HONORABLE CINDY GRACE THYER,
CIRCUIT JUDGE
ARKANSAS DEPARTM ENT OF
HEALTH AND HUMAN SERVICES
APPELLEE
AFFIRMED
Appellant Kathy Hosier appeals an order terminating her parental rights to her
daughters C.C., born 7/12/94, and K.H., born 1/26/01. Appellant offers two arguments
on appeal: (1) The trial court erred when it considered testimony from prior hearings in its
decision to terminate parental rights; (2) The trial court erred in terminating parental rights
because appellant was in substantial compliance with the case plan and court orders. We find
no error and affirm.
C.C. and K.H. were taken into the custody of the Department of Health and Human
Services (DHHS) on August 26, 2005, after the State Police Child Abuse Hotline received
a report alleging that C.C. had been sexually abused by a family friend living in the home.
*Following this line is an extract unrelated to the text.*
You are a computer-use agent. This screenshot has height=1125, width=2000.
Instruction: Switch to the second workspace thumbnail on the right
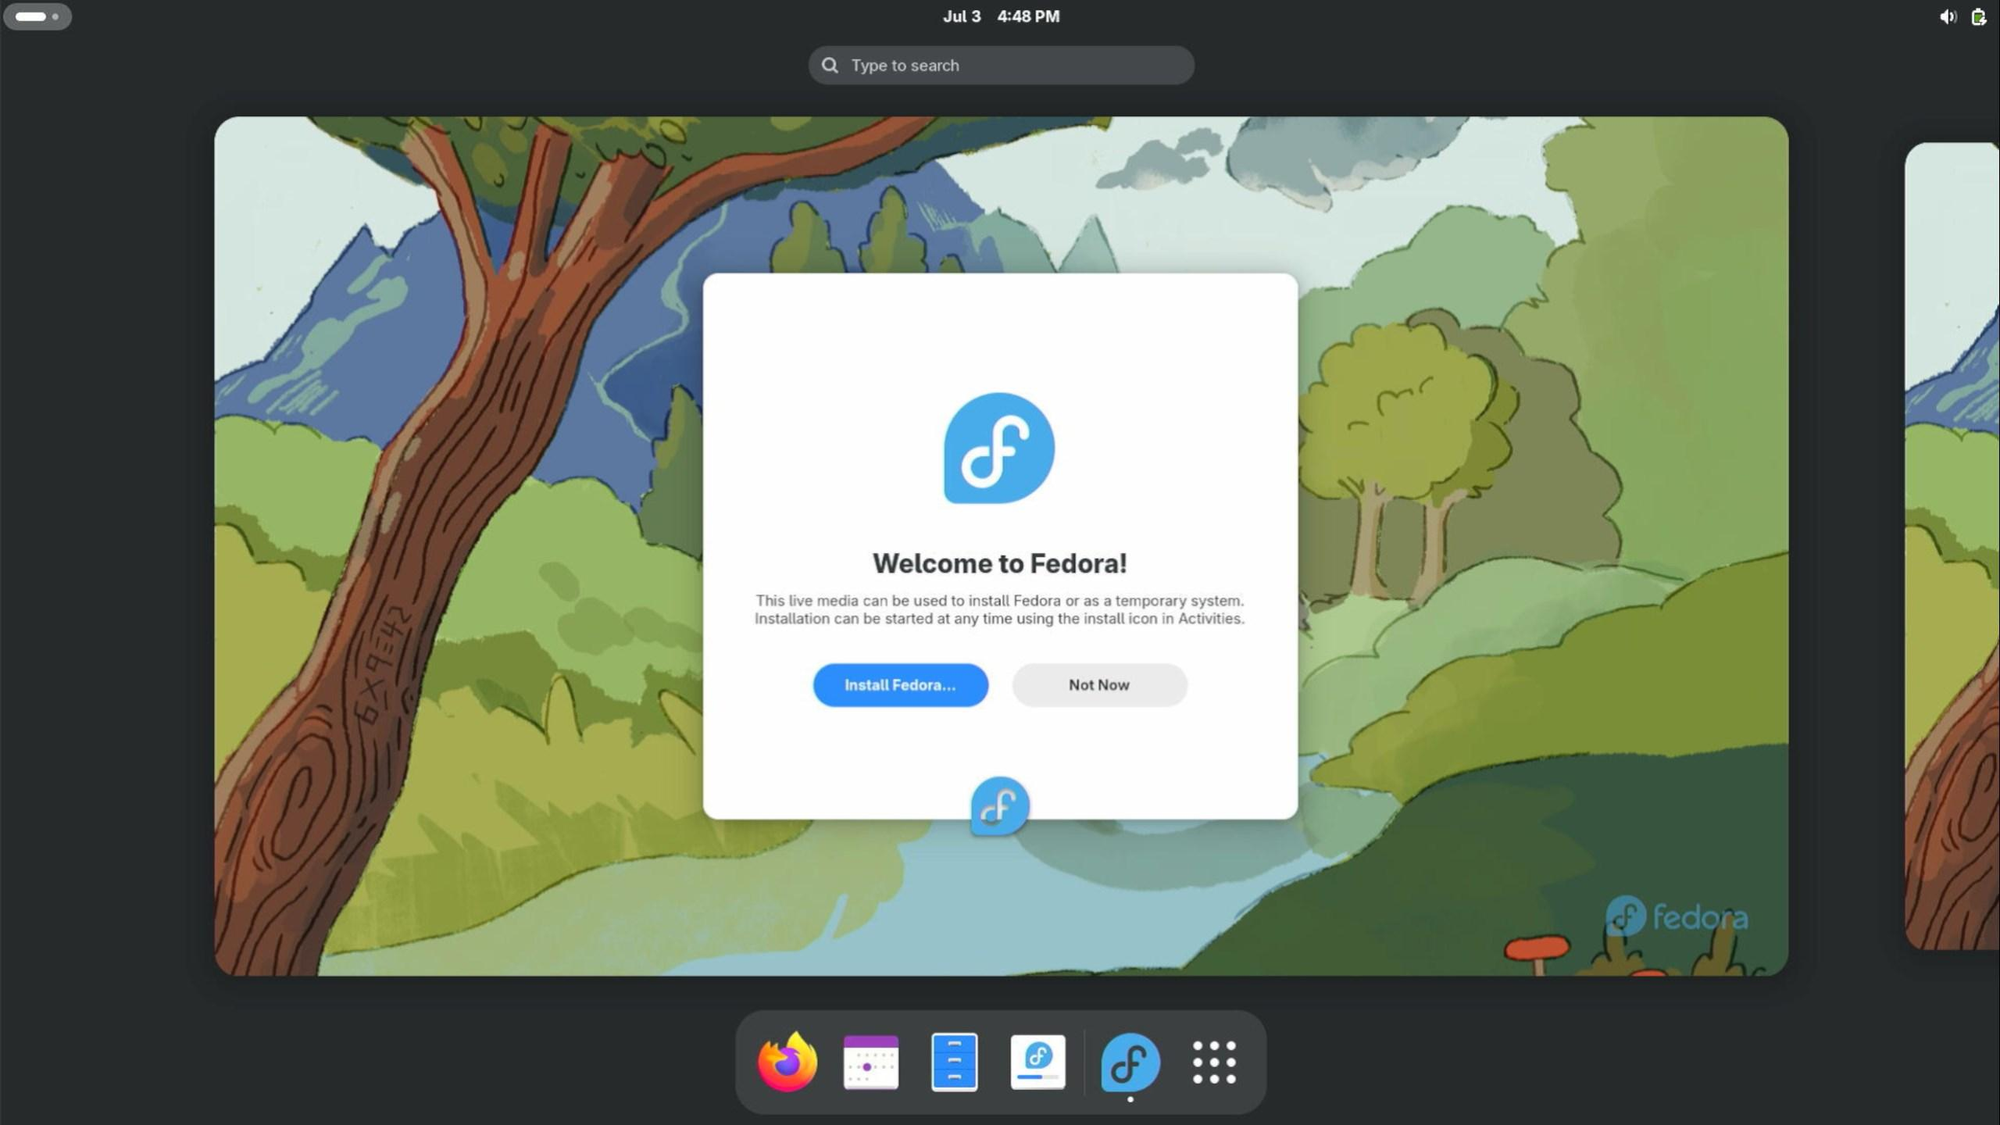[x=1952, y=546]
The allegation was investigated and found to be true. In addition, C.C. was found to have
been sexually abused by her stepfather, who is now deceased.
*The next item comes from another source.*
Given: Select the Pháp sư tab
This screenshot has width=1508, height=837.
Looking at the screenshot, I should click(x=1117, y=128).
The children were adjudicated dependent-neglected at hearings held on September
23, 2005, and November 16, 2005. In the adjudication order filed January 6, 2006, both
children were found to have been sexually abused by Boyd Keelin, a friend of appellant’s.
There were also findings of environmental neglect in the form of filthy living conditions,
and appellant was charged with sixty counts of animal abuse stemming from her operation
of a kennel.1 A goal of reunification was set for the case, and appellant was ordered to
complete parenting classes, cooperate with DHHS, submit to psychiatric testing and follow
the recommendations thereof, and find suitable housing. Appellant was allowed supervised
visitation with her children, but the court ordered that there be no contact between the
children and Keelin.
At a review hearing held July 10, 2006, the goal of reunification was continued, but
appellant was ordered to seek psychotherapy, seek an assessment for the possible benefits of
psychotropic medication, and to cooperate with DHHS, follow the case plan, and comply
with previous orders of the court. At the permanency planning hearing held on August 24,
2006, the goal of the case was changed to termination of parental rights. The goal for C.C.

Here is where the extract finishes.